Closed Coppelian closed 2 years ago
If you're using a Mac, you need to downgrade Python to 3.6 because the tokenizer uses multiprocessing features that don't work in Macs past Python 3.6. Better yet: don't use a Mac.
@crista Thank you for your response! I'll set up an ubuntu system with python 3.6 to see if it works.
@Coppelian if you use Ubuntu, there is no problem -- you can use the latest Python.
@crista Hi, Crista. I create a ubuntu 18.04 LTS with python 3.5 in itself. I still faced the same mistake. What should I do in this situation? And what is your environment when running block-level tokenizer?
Please use Python 3.8 or later on Ubuntu.
I tried it on python3.7 and 3.8 and received the same mistake. I'm using Ubuntu 16.04 LTS with python 3.8 now. You can find my log here. LOG-0.log . I wonder what actually cause this problem since file-level code works perfectly now.
Can you provide your environment details of running block-level tokenizer? I'm stuck here and need a way out. Thank you for your help.

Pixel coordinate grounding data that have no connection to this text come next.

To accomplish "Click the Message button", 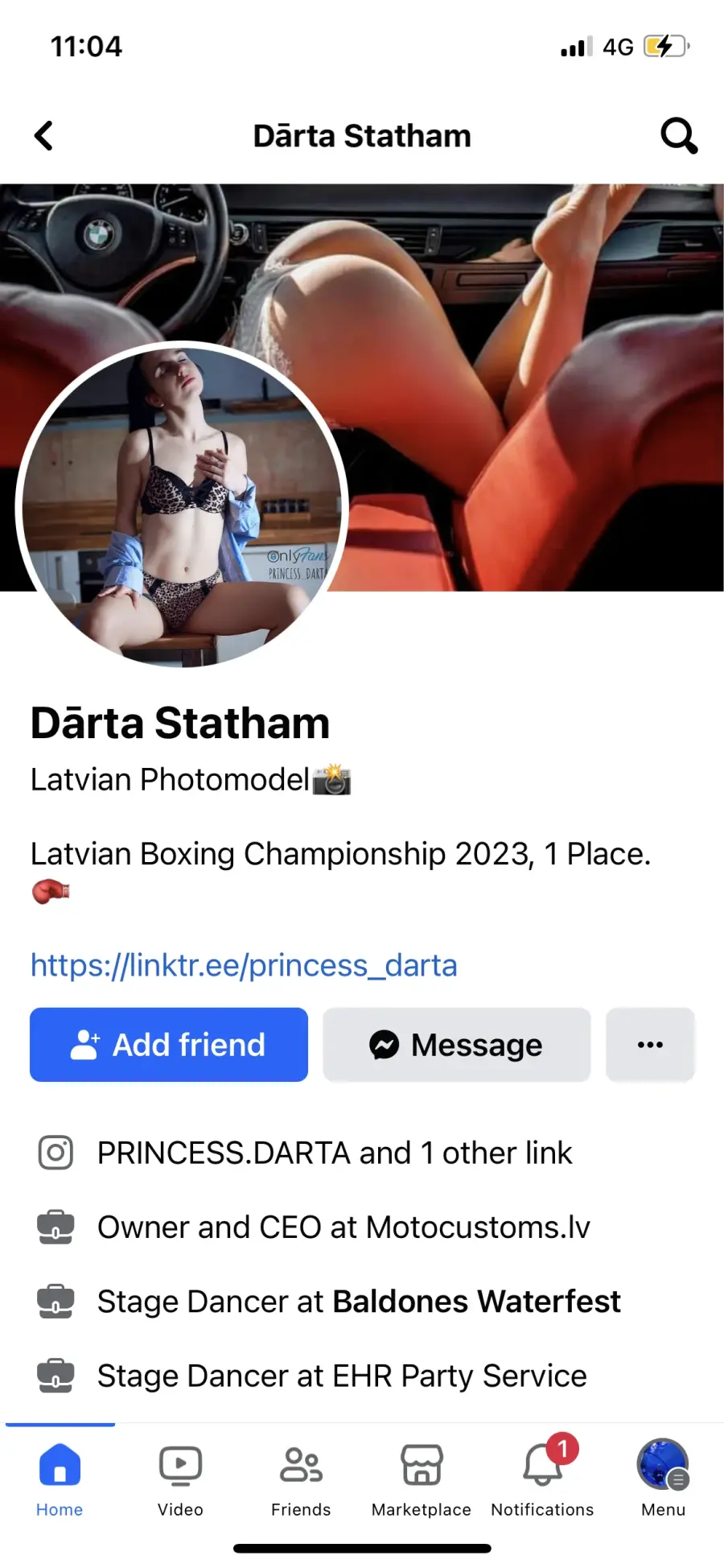I will click(457, 1045).
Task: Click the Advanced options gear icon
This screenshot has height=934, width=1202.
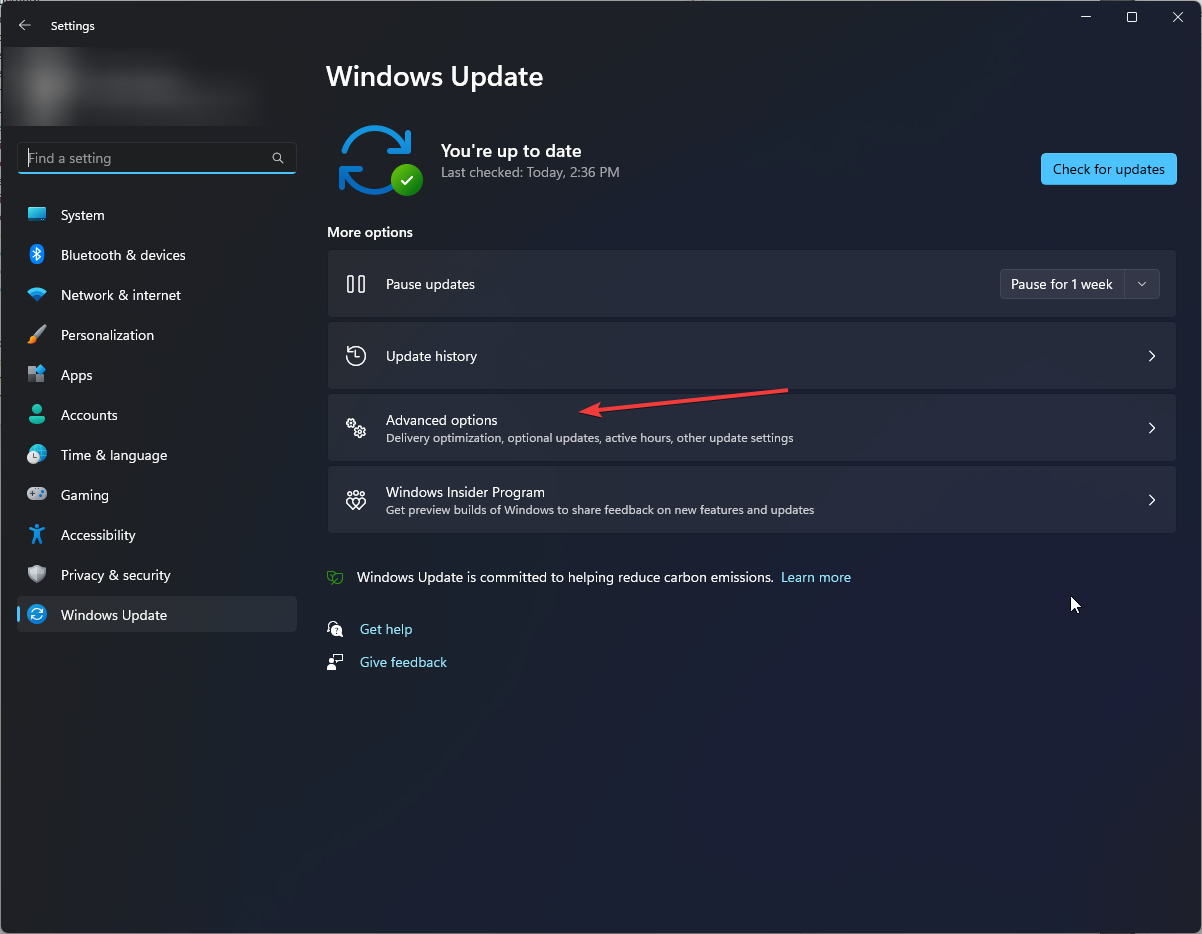Action: 356,427
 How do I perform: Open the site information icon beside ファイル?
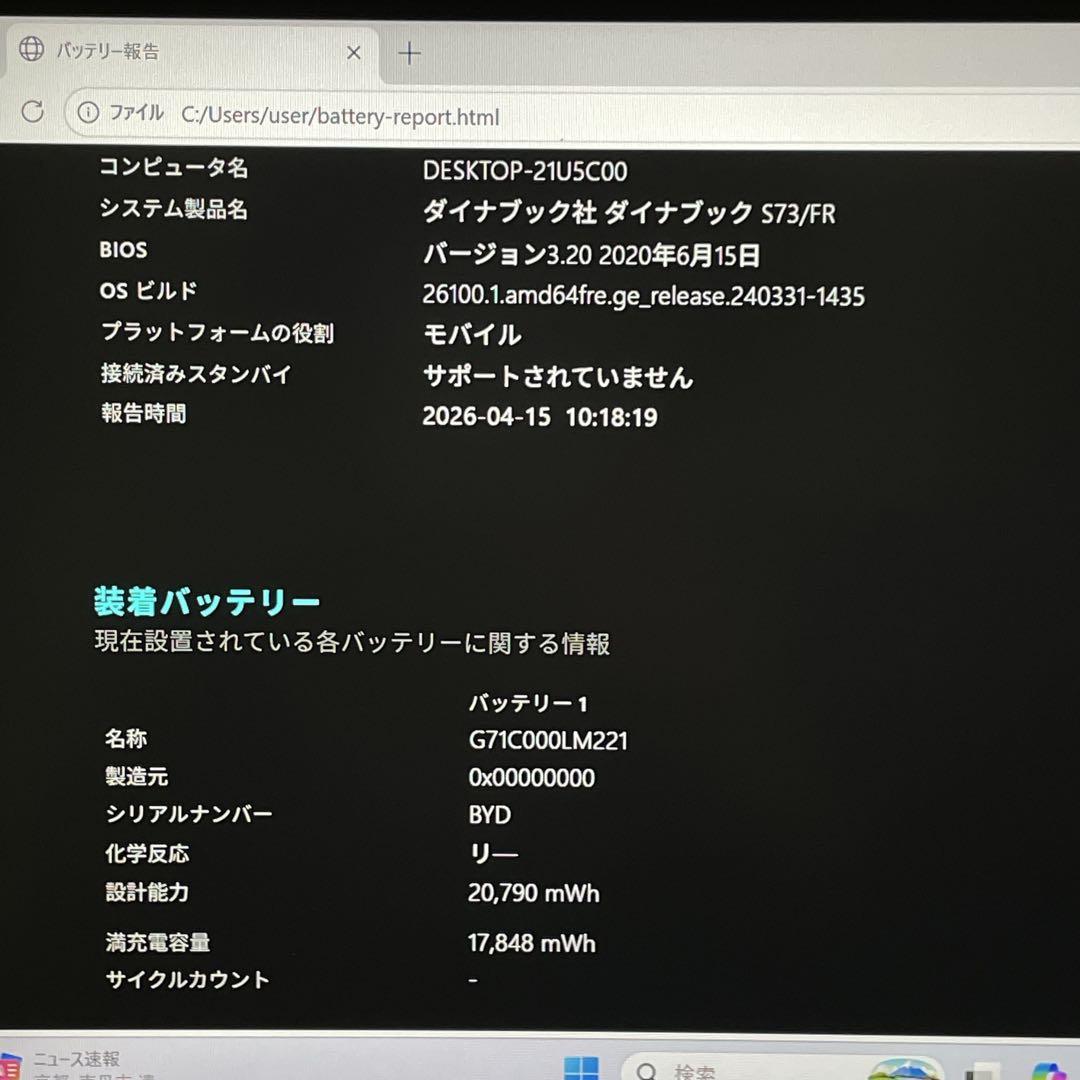point(88,112)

@Coppelian the block-level tokenizer is not supported anymore.
Uh. Thank you for your notification.
Hi @crista . Can SourcererCC report the cloned lines by using function-level tokenizer, or it has to use block-level tokenizer?
Hi @crista . Sorry for at you for several times. I think I got some result using block-level tokenizer. It will generate results if you use python 2.7. It looks like the tokenizer itself is not updated to python3. Thank you for your help.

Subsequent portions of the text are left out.